Department of Pathology, Faculty of Medicine in Pilsen, Charles University, Pilsen, Czech Republic.
Bioptical Laboratory Ltd, Pilsen, Czech Republic.
Diagn Cytopathol. 2021 Feb;49(2):241-251. doi: 10.1002/dc.24629. Epub 2020 Oct 5.
Fine-needle aspiration (FNA) is a key diagnostic method in the evaluation of salivary gland lesions. Secondary tumors of salivary glands represent only 5% of all malignancies of major salivary glands. The goal of our study was to examine the cytological and clinical features of secondary tumors sampled by FNA.
A series of 36 secondary tumors from the pathology departments of two university hospitals are presented. Clinical referrals to FNA, cytological features, immunohistochemical results, and histopathological diagnoses were reviewed in all cases.
The study population consisted of 36 cases (19 males and 17 females) with mean age 70.9 ± 13.0 years (range 41-96 years). The most common site of the metastasis was parotid gland (n = 26). The primary malignancy was known in 17 cases at the time of FNA diagnosis. The most common primary site was skin of head and neck area (11 cases) followed by lungs (n = 5) and tonsils (n = 5), kidney (n = 2) and breast (n = 2) and thyroid gland, gastrointestinal tract and soft tissue, 1 case of each. In 8 cases, the primary site remained unknown. The diagnostic or confirmatory immunocytochemistry was performed on cell blocks in 21 cases.

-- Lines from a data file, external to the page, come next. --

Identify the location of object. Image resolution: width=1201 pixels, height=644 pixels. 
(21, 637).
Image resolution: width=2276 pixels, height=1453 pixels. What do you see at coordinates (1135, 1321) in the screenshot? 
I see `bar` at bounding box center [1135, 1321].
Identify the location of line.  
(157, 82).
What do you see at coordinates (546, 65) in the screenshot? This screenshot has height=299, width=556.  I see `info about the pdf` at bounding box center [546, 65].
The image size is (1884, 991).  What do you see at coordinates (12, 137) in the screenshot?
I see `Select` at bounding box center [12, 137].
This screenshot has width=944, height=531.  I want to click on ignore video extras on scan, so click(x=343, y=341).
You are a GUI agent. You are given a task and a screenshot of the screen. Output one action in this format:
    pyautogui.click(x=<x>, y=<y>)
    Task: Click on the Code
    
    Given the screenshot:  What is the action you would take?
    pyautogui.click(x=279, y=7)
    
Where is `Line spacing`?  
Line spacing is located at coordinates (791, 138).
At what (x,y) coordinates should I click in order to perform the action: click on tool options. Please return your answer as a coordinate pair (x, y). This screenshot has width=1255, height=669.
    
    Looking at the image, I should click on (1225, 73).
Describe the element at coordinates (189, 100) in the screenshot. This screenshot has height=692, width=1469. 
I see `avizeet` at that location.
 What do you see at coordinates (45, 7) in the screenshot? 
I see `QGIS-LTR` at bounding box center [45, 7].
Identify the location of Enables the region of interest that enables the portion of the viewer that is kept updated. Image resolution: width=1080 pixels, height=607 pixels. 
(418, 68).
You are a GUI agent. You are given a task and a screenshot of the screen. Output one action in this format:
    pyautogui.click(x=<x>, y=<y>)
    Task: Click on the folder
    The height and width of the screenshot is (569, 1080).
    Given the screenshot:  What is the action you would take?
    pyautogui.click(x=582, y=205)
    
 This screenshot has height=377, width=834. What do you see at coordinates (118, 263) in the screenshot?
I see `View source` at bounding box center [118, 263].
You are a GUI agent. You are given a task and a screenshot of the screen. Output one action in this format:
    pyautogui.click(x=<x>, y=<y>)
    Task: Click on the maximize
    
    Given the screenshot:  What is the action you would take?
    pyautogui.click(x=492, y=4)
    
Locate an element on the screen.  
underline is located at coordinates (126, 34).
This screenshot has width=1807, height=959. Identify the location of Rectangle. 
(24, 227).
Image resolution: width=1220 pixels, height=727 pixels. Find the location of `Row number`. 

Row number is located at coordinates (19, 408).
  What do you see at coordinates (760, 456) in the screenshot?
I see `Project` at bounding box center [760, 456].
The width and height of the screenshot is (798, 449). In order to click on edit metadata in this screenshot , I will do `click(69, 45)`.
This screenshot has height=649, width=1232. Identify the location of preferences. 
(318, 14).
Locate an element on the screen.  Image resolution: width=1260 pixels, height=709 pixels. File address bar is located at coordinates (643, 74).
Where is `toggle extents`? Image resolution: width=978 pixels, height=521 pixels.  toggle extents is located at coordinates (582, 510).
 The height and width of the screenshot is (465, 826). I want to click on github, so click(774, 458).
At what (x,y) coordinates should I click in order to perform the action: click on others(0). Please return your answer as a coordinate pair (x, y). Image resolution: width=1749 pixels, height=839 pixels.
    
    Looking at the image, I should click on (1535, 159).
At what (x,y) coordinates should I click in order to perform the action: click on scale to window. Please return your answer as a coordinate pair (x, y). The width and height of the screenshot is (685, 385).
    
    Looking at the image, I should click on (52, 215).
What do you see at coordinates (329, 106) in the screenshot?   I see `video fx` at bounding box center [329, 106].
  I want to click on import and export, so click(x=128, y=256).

FNA is a reliable technique in the diagnosis of salivary gland secondary malignancies. The knowledge of the personal history of malignancy is essential for the successful immunocytochemical targeted diagnosis without any delay.
细针抽吸(FNA)是评估唾液腺病变的关键诊断方法。唾液腺的继发性肿瘤仅占大唾液腺所有恶性肿瘤的 5%。我们研究的目的是检查通过 FNA 取样的继发性肿瘤的细胞学和临床特征。
展示了来自两所大学医院病理科的 36 例继发性肿瘤系列。回顾了所有病例的临床转诊至 FNA、细胞学特征、免疫组织化学结果和组织病理学诊断。
研究人群由 36 例病例(19 名男性和 17 名女性)组成,平均年龄为 70.9±13.0 岁(范围为 41-96 岁)。转移的最常见部位是腮腺(n=26)。在 FNA 诊断时已知 17 例原发性恶性肿瘤。最常见的原发性部位是头颈部皮肤(11 例),其次是肺(n=5)和扁桃体(n=5)、肾脏(n=2)和乳房(n=2)以及甲状腺、胃肠道和软组织,各有 1 例。在 8 例中,原发性部位仍然未知。在 21 例病例中对细胞块进行了诊断或确认免疫细胞化学检查。
FNA 是诊断唾液腺继发性恶性肿瘤的可靠技术。了解恶性肿瘤的个人病史对于成功进行免疫细胞化学靶向诊断至关重要,不应有任何延误。